Es waren sehr viele solche Wohnungen dort. Sowohl im ersten als auch im zweiten Trakt waren dort Zivile.
Die andern waren dort alte Offiziere oder aktive Soldaten. Es hat damals kein großes Heer für Österreich gegeben. Vis-à-vis war der Tandelmarkt. Das war zum Teil auch unser Spielplatz. Hier haben wir bis zum Jahr 1930 gewohnt. Also von 1928 bis 1930. Damals war ich in der Schubertschule in der Grünentorgasse. Lotte war auch in der Grünentorgasse in der Schule, in einer alten Mädchenschule. Liesl ist schon in die Renngasse in die Schule gegangen. Ich bin dann auch in der ersten Hauptklasse in die Renngasse gegangen. Die Verhältnisse waren damals schon viel besser in der Wohnung. Meine Mutter hat immer gearbeitet, auch wenn sie nicht hat können. Mein Vater hat buchstäblich nichts zu Hause abgeliefert. Er war in den Jahren kurz nach dem Weltkrieg als Reisender tätig. Er hat Regenmäntel verkauft. Er ist nach Italien gefahren, hat dort gut verdient, ob er was nach Hause geschickt hat, weiß ich nicht. Das Ende war, dass er meiner Mutter geschrieben hat, sie solle ihm das Fahrgeld für die Heimfahrt schicken.

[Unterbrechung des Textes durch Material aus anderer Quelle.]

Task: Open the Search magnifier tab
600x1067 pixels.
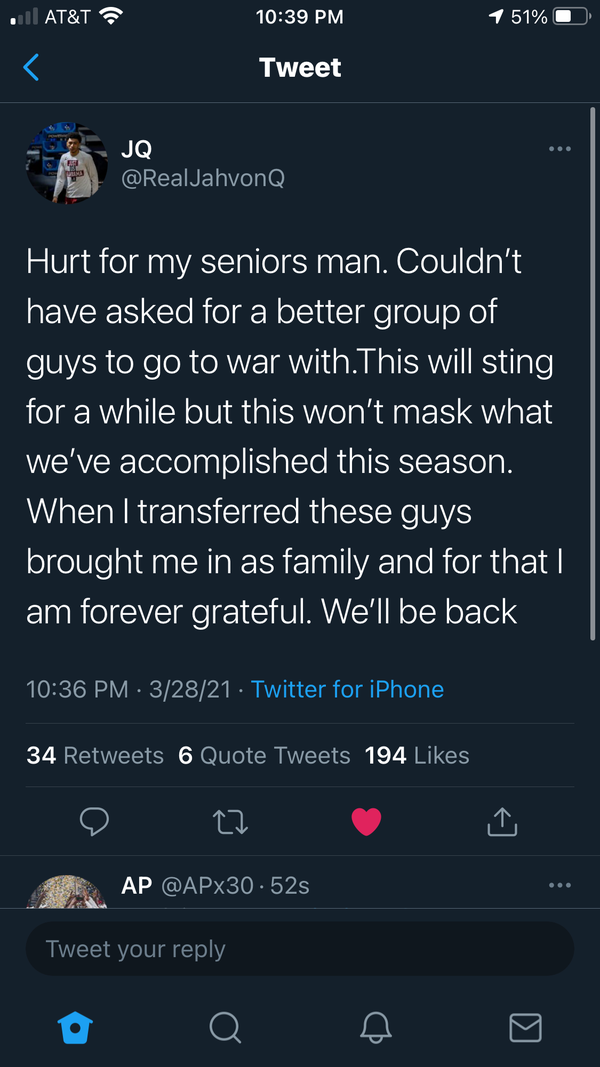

Nach der Scheidung meiner Eltern hat er eine Stelle von der Kultusgemeinde bekommen bei „Jugend in Not“. Nach der Scheidung und während er allein war, ist es ihm nicht so gut gegangen. Er hat uns dann öfter besucht, aber nicht um zu sehen wie es uns geht, sondern um zu sehen, ob er nicht von der gewesenen Gattin ein paar Groschen herausschlagen kann. Die Scheidung war ungefähr 1932. Sie waren sich vollkommen einig über alles. Er zieht aus und meine Mutter hat die Wohnung und die Kinder. Meine Mutter hat all die Verantwortung, er hat keine. Meine Mutter wollte die Scheidung. Man muss verstehen, dass eine Scheidung damals nicht so einfach war wie heute. Es war eine Schande, geschieden zu sein. Meine älteste Schwester, die damals schon 18 Jahre alt war, riet der Mutter zur Scheidung. Wir hatten keinen Vater, die Mutter keinen Mann, wozu brauchte sie ihn? Noch dazu kam, dass mein Vater damals eine Geschlechtskrankheit hatte. Als Kind versteht man das noch nicht. Man hört gewisse Worte. Mein Vater zog aus. Wir haben uns nicht gefreut und nicht gekränkt. Wir wussten es nicht, was es heißt, einen Vater zu haben.